Given starting and endings time of movies, return maximum number of movies we can watch. Could come up with recurcive solution where f(1...n) = max ( 1 + f(k...n), f(2..n)) which can be memoized and dp can be used to reduce the time taken. But it seems there is a greedy approach where we sort by ending time and watch it in that order. It seem to give the maximum number of movies. Need to prove it. Two action items pending here -
Given n integers find number of disctinct integers among them. Constraint : 'n <= 2 * 10^5'. Tried by maintaining a unorder_set first but that times out when there are 2 * 10^5 unique integers. But storing it in a vector and sorting all at time seem to work fine. Good to find what is the complexity when we use unordered_set and why is it slow?
Ferris Wheel
Given n integers divide them into groups of 2 or 1 so that sum of integers in the group doesn't exceed x. We just have to sort the array and maintain two pointers going from front and back. Intersting thing is while initializing a vector when the reserve function is used sort function doesn't work? but when resize is use it works.
Concert Ticket
Given n tickets and m customer. Each ticket has a price and customers have a certain maximum value they can spend on the ticket. If customers come one by one, what will be the price for each customer? To solve the first tried to sort it and do binary search for each customer. But since multiple tickets can have same price and we can't reuse a ticket binary search can be linear.
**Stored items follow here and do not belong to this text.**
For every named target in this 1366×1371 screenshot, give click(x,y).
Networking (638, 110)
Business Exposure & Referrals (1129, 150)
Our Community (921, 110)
So we use this new concept called Coordinate Compression which means we can reduce the size of sorted vector if duplicate values can be eliminated.
This is a simulation-based problem, we have to multiply the number with 3 and
add one if it is odd or divide it by 2 if it is even. Do it till we reach 1.
Missing Numbers
We will be given a number n and n-1 number from 1 to n. We have to find the
missing number. Maintained an arr of length n and marked the entry 1 if it
appeared.
Space complexity: O(n)
Create Strings 1:
Given a string, print all different combinations of it in a lexicographically sorted way. Used recursion. GetPermutations takes freq_array and size of expected string and returns the list of permutations possible. For each possible first letter, it appends it with strings returned by GetPermutaions( freq_array
with current char removed, size - 1). Time Complexity: O(2^n)
Apple Division
Given a bunch of apples and their weights, divide them into two groups such that the difference in weights is minimum. The approach here is to find all possible combinations and get the combination with the minimum absolute difference with total total_sum/2. Using the above algorithm to find the total sum for all combinations. This approach led to Timeout. Apparently, a better approach to code with is by using "Looping with BitMask".
for (int i = 0; i < 1 << n; i++) {
// new combination
for (int j = 0; j <= n; j++) {
if (1 << j & i) {
// included in current combination
}
}
}
In this case, we have to find out the sum of each combination so we just have to maintain a sum var in outer for loop and in the inner loop include each element in sum if the IF condition is satisfied.